* Entries supplied:
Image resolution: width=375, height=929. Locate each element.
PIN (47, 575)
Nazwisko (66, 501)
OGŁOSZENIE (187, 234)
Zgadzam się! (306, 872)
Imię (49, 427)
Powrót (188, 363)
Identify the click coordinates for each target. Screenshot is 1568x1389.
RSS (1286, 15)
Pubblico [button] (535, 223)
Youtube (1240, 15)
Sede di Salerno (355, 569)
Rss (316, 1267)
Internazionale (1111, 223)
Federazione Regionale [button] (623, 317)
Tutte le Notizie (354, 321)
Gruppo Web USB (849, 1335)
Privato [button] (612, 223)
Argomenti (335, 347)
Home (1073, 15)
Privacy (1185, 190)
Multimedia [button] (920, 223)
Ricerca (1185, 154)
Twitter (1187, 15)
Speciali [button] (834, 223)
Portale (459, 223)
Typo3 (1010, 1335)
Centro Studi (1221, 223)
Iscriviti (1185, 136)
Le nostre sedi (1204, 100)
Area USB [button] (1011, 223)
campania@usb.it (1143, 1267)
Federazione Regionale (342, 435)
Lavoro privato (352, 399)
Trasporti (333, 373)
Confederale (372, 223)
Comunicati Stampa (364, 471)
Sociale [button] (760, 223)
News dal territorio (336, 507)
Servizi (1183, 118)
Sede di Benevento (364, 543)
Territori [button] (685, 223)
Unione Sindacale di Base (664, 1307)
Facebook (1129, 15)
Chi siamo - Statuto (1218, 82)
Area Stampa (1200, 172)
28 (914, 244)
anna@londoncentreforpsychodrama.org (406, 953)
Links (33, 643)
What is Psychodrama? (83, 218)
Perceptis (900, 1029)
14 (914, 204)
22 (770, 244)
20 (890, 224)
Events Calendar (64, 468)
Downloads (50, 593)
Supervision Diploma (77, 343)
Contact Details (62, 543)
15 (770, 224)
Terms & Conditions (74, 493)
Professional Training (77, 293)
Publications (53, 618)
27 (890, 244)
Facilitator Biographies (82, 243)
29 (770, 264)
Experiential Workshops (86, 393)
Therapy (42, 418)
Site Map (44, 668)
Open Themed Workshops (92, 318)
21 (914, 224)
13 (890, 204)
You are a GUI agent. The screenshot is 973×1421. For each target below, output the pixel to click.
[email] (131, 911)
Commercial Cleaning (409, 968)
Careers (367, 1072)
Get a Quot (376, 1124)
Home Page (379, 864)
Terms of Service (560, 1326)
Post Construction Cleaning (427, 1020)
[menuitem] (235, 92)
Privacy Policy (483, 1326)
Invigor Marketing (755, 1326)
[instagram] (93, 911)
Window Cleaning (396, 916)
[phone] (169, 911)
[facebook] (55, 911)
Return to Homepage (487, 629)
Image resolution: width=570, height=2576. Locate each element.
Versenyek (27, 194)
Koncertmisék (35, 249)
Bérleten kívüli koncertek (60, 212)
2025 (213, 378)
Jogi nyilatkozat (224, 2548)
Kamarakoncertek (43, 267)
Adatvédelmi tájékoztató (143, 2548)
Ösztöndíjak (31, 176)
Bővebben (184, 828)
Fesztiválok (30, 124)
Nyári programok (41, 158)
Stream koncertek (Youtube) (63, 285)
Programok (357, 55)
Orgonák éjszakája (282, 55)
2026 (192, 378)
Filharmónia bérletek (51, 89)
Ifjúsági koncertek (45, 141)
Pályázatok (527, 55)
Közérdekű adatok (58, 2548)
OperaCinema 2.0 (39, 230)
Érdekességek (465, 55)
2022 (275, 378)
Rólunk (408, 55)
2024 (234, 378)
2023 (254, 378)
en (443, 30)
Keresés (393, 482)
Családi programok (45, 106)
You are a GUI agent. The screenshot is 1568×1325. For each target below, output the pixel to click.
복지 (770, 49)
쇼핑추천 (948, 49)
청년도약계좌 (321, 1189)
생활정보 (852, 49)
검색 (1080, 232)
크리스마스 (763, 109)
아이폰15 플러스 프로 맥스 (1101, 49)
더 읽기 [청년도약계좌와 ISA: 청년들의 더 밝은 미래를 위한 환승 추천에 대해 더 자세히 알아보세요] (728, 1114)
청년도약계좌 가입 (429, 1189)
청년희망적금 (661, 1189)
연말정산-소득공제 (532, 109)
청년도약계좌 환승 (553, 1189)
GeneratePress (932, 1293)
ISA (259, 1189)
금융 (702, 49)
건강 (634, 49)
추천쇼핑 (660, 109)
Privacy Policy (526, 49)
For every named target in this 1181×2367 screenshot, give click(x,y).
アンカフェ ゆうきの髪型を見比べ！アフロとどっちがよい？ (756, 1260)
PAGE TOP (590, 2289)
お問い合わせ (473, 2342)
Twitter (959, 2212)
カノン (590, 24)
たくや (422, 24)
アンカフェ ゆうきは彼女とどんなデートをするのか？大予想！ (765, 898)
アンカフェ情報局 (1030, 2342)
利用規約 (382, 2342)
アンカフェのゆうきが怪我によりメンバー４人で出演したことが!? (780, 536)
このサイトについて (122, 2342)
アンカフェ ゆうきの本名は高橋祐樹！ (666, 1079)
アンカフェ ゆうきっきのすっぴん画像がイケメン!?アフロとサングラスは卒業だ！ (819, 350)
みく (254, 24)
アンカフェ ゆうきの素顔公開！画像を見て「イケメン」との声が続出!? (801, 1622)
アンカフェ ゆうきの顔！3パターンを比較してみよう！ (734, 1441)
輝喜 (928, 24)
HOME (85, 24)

* Stated exercise: Please copy out all of the items above, line by line, with no changes.

* The output:
Image resolution: width=375, height=929. Locate each element.
PIN (47, 575)
Nazwisko (66, 501)
OGŁOSZENIE (187, 234)
Zgadzam się! (306, 872)
Imię (49, 427)
Powrót (188, 363)
Identify the click coordinates for each target. Screenshot is 1568x1389.
RSS (1286, 15)
Pubblico [button] (535, 223)
Youtube (1240, 15)
Sede di Salerno (355, 569)
Rss (316, 1267)
Internazionale (1111, 223)
Federazione Regionale [button] (623, 317)
Tutte le Notizie (354, 321)
Gruppo Web USB (849, 1335)
Privato [button] (612, 223)
Argomenti (335, 347)
Home (1073, 15)
Privacy (1185, 190)
Multimedia [button] (920, 223)
Ricerca (1185, 154)
Twitter (1187, 15)
Speciali [button] (834, 223)
Portale (459, 223)
Typo3 (1010, 1335)
Centro Studi (1221, 223)
Iscriviti (1185, 136)
Le nostre sedi (1204, 100)
Area USB [button] (1011, 223)
campania@usb.it (1143, 1267)
Federazione Regionale (342, 435)
Lavoro privato (352, 399)
Trasporti (333, 373)
Confederale (372, 223)
Comunicati Stampa (364, 471)
Sociale [button] (760, 223)
News dal territorio (336, 507)
Servizi (1183, 118)
Sede di Benevento (364, 543)
Territori [button] (685, 223)
Unione Sindacale di Base (664, 1307)
Facebook (1129, 15)
Chi siamo - Statuto (1218, 82)
Area Stampa (1200, 172)
28 (914, 244)
anna@londoncentreforpsychodrama.org (406, 953)
Links (33, 643)
What is Psychodrama? (83, 218)
Perceptis (900, 1029)
14 (914, 204)
22 (770, 244)
20 (890, 224)
Events Calendar (64, 468)
Downloads (50, 593)
Supervision Diploma (77, 343)
Contact Details (62, 543)
15 (770, 224)
Terms & Conditions (74, 493)
Professional Training (77, 293)
Publications (53, 618)
27 (890, 244)
Facilitator Biographies (82, 243)
29 (770, 264)
Experiential Workshops (86, 393)
Therapy (42, 418)
Site Map (44, 668)
Open Themed Workshops (92, 318)
21 (914, 224)
13 (890, 204)
You are a GUI agent. The screenshot is 973×1421. For each target below, output the pixel to click.
[email] (131, 911)
Commercial Cleaning (409, 968)
Careers (367, 1072)
Get a Quot (376, 1124)
Home Page (379, 864)
Terms of Service (560, 1326)
Post Construction Cleaning (427, 1020)
[menuitem] (235, 92)
Privacy Policy (483, 1326)
Invigor Marketing (755, 1326)
[instagram] (93, 911)
Window Cleaning (396, 916)
[phone] (169, 911)
[facebook] (55, 911)
Return to Homepage (487, 629)
Image resolution: width=570, height=2576. Locate each element.
Versenyek (27, 194)
Koncertmisék (35, 249)
Bérleten kívüli koncertek (60, 212)
2025 (213, 378)
Jogi nyilatkozat (224, 2548)
Kamarakoncertek (43, 267)
Adatvédelmi tájékoztató (143, 2548)
Ösztöndíjak (31, 176)
Bővebben (184, 828)
Fesztiválok (30, 124)
Nyári programok (41, 158)
Stream koncertek (Youtube) (63, 285)
Programok (357, 55)
Orgonák éjszakája (282, 55)
2026 (192, 378)
Filharmónia bérletek (51, 89)
Ifjúsági koncertek (45, 141)
Pályázatok (527, 55)
Közérdekű adatok (58, 2548)
OperaCinema 2.0 (39, 230)
Érdekességek (465, 55)
2022 (275, 378)
Rólunk (408, 55)
2024 (234, 378)
2023 (254, 378)
en (443, 30)
Keresés (393, 482)
Családi programok (45, 106)
You are a GUI agent. The screenshot is 1568×1325. For each target below, output the pixel to click.
복지 (770, 49)
쇼핑추천 (948, 49)
청년도약계좌 (321, 1189)
생활정보 (852, 49)
검색 (1080, 232)
크리스마스 (763, 109)
아이폰15 플러스 프로 맥스 (1101, 49)
더 읽기 [청년도약계좌와 ISA: 청년들의 더 밝은 미래를 위한 환승 추천에 대해 더 자세히 알아보세요] (728, 1114)
청년도약계좌 가입 (429, 1189)
청년희망적금 (661, 1189)
연말정산-소득공제 (532, 109)
청년도약계좌 환승 (553, 1189)
GeneratePress (932, 1293)
ISA (259, 1189)
금융 (702, 49)
건강 (634, 49)
추천쇼핑 (660, 109)
Privacy Policy (526, 49)
For every named target in this 1181×2367 screenshot, give click(x,y).
アンカフェ ゆうきの髪型を見比べ！アフロとどっちがよい？ (756, 1260)
PAGE TOP (590, 2289)
お問い合わせ (473, 2342)
Twitter (959, 2212)
カノン (590, 24)
たくや (422, 24)
アンカフェ ゆうきは彼女とどんなデートをするのか？大予想！ (765, 898)
アンカフェ情報局 (1030, 2342)
利用規約 (382, 2342)
アンカフェのゆうきが怪我によりメンバー４人で出演したことが!? (780, 536)
このサイトについて (122, 2342)
アンカフェ ゆうきの本名は高橋祐樹！ (666, 1079)
アンカフェ ゆうきっきのすっぴん画像がイケメン!?アフロとサングラスは卒業だ！ (819, 350)
みく (254, 24)
アンカフェ ゆうきの素顔公開！画像を見て「イケメン」との声が続出!? (801, 1622)
アンカフェ ゆうきの顔！3パターンを比較してみよう！ (734, 1441)
輝喜 (928, 24)
HOME (85, 24)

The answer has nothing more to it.